(Beginning of EXERCISE INPUTS)

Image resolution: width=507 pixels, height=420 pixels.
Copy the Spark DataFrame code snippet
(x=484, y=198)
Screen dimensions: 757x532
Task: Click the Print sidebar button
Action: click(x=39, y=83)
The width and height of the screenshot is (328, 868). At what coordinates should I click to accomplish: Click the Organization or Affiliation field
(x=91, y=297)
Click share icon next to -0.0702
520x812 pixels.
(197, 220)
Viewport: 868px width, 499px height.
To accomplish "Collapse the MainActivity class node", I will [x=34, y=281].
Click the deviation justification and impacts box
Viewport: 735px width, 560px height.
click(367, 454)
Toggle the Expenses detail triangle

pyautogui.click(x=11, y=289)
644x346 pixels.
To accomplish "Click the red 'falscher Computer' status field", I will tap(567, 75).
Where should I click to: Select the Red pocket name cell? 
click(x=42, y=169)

(End of EXERCISE INPUTS)

→ **TASK ITEM**: Output an exact copy of the listing.

→ **WRITTEN SOLUTION**:
Image resolution: width=507 pixels, height=420 pixels.
Copy the Spark DataFrame code snippet
(x=484, y=198)
Screen dimensions: 757x532
Task: Click the Print sidebar button
Action: click(x=39, y=83)
The width and height of the screenshot is (328, 868). At what coordinates should I click to accomplish: Click the Organization or Affiliation field
(x=91, y=297)
Click share icon next to -0.0702
520x812 pixels.
(197, 220)
Viewport: 868px width, 499px height.
To accomplish "Collapse the MainActivity class node", I will [x=34, y=281].
Click the deviation justification and impacts box
Viewport: 735px width, 560px height.
click(367, 454)
Toggle the Expenses detail triangle

pyautogui.click(x=11, y=289)
644x346 pixels.
To accomplish "Click the red 'falscher Computer' status field", I will tap(567, 75).
Where should I click to: Select the Red pocket name cell? 
click(x=42, y=169)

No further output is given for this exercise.